As with the 2017 revaluation, the Scottish Government proposes to prescribe a decapitalisation rate, or rates, only for those properties valued using the contractor's basis. A prescribed decapitalisation rate does not mean that the contractor's basis is preferred by the Scottish Government to any other method of valuation. The Assessors will continue to have discretion to choose the most appropriate method of valuation for the property concerned with regard to case law.

Prescribed decapitalisation rates should only be used where the contractor's basis is used. Scottish Ministers do not set in legislation any other decapitalisation rates in the context of rating which are therefore for the assessor to decide e.g. adjustments made to properties otherwise valued on the comparative principle.

Decapitalisation rates – Levels and Groupings

Since 1990, and subject to the rateability of Crown properties from April 2000, certain properties have been subject to a lower decapitalisation rate, set out in regulations. Since 2017[3], these have been:

  • church property;
  • healthcare property;
  • educational establishments (including day nurseries).

These groups were deemed to have special characteristics that merit separate consideration – for example, they may be funded from cheaper sources of public sector finance or charitable donations.
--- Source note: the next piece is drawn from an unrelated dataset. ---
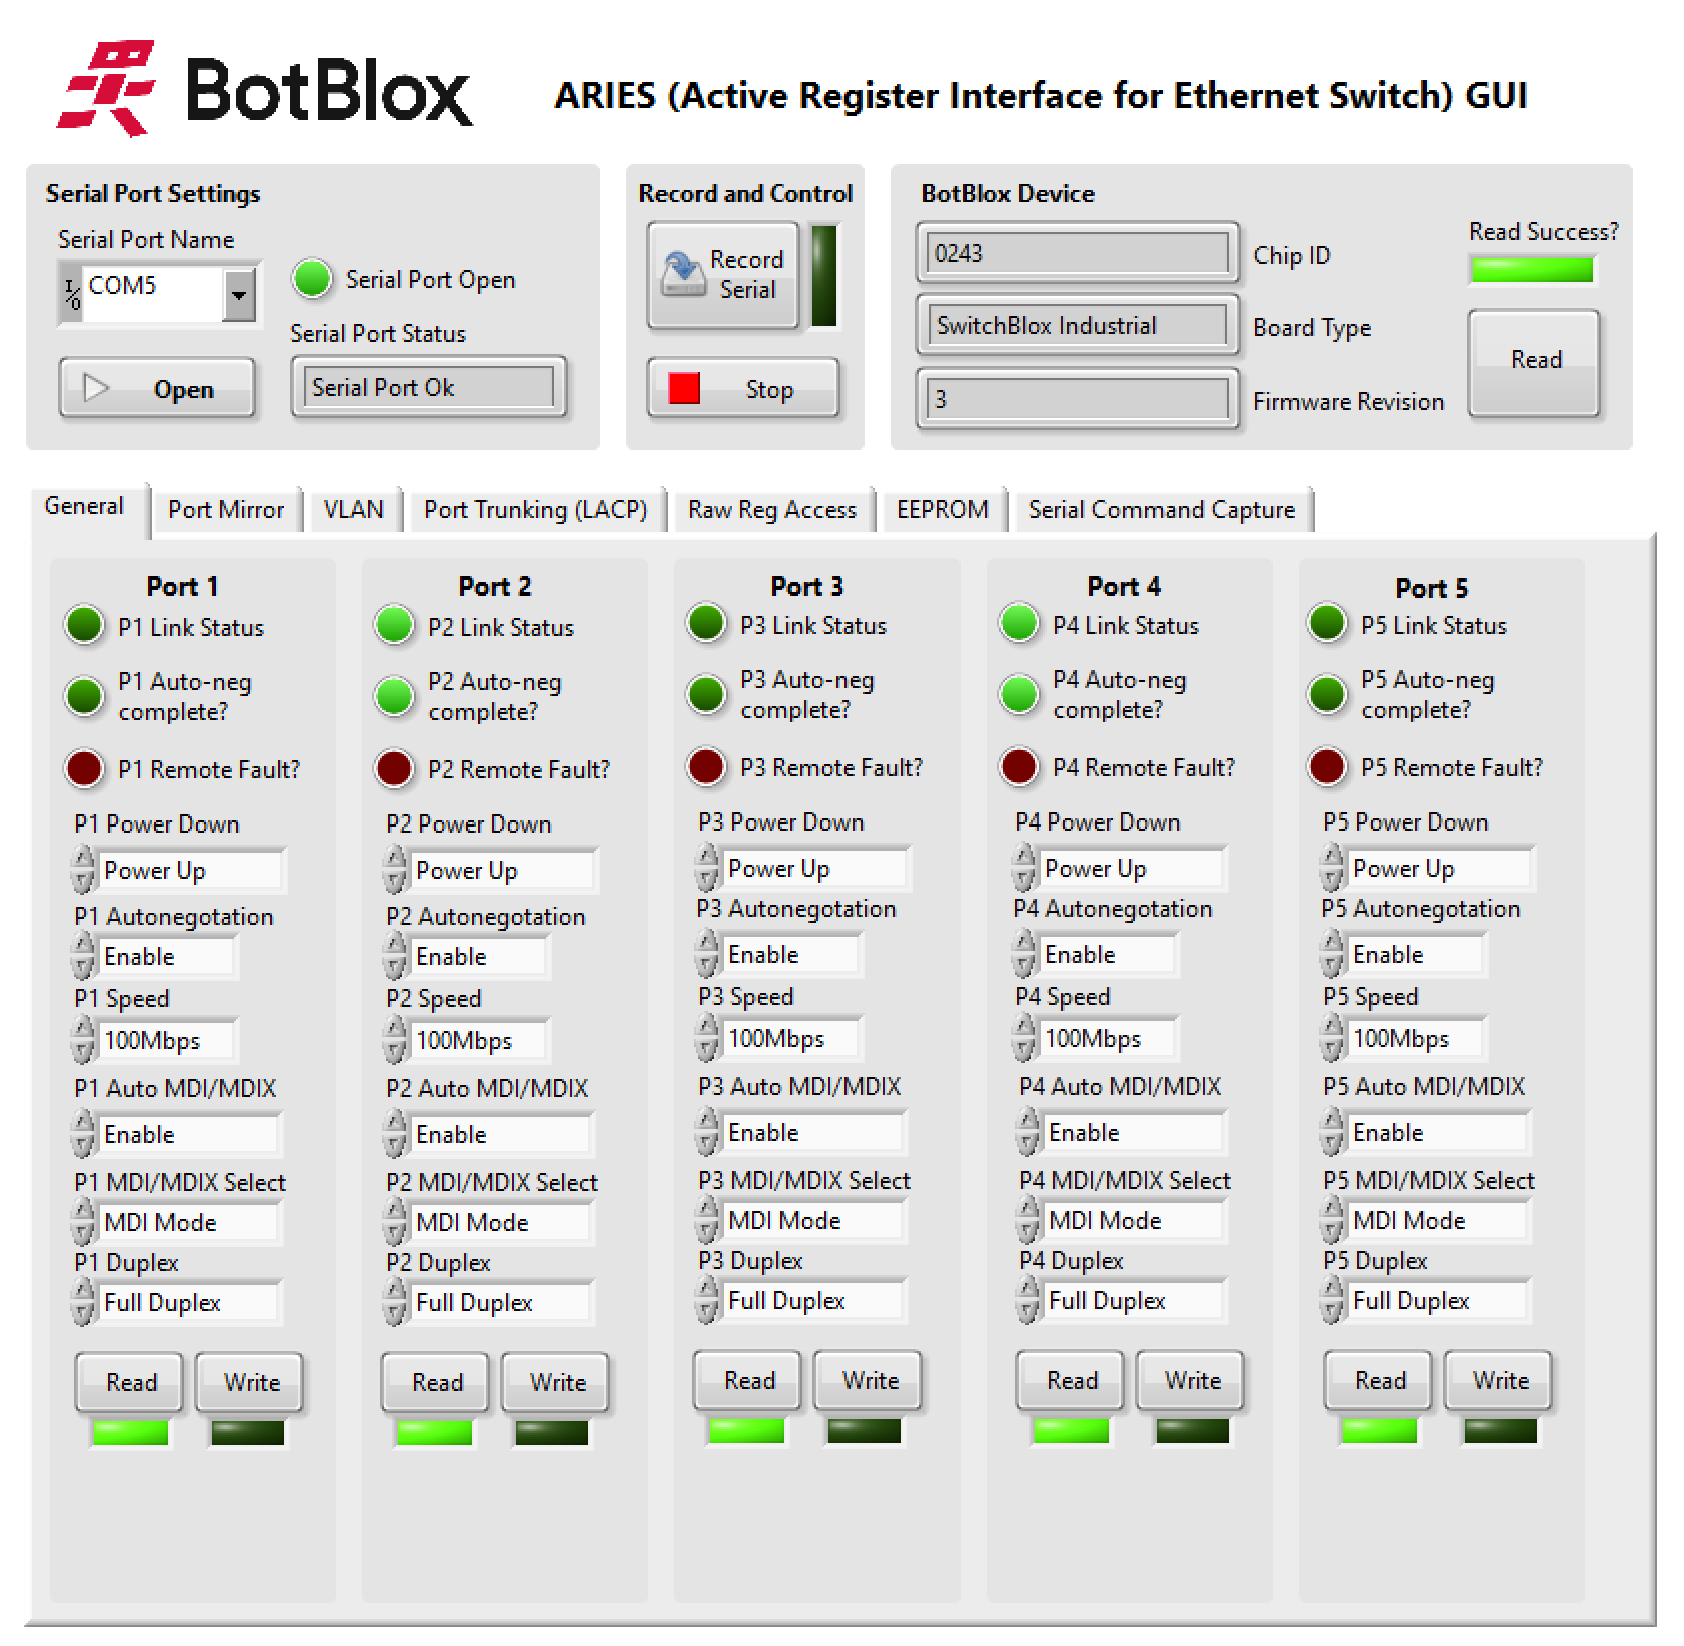Open the Port Trunking (LACP) tab
1684x1646 pixels.
click(535, 510)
The standard rate applies to all other properties valued using the contractor's basis.

Appropriate rate(s) for the 2023 revaluation

The decapitalisation rate is only one of several factors which will affect a valuation made under the contractor's basis. Rateable values may also vary at revaluation because of changes in the value of land or changes in building costs as well.

Summary of questions on which views are sought

Q1. Should the Scottish Government continue to prescribe decapitalisation rates to be used for the contractor's basis method of valuation at the 2023 revaluation?

Q2. Should the Scottish Government continue to prescribe two decapitalisation rates?

Q3. If prescribing two decapitalisation rates, should the Scottish Government continue to maintain the current groupings of properties in each rate?

Q4. Do you have any further views on the decapitalisation rates for the 2023 revaluation?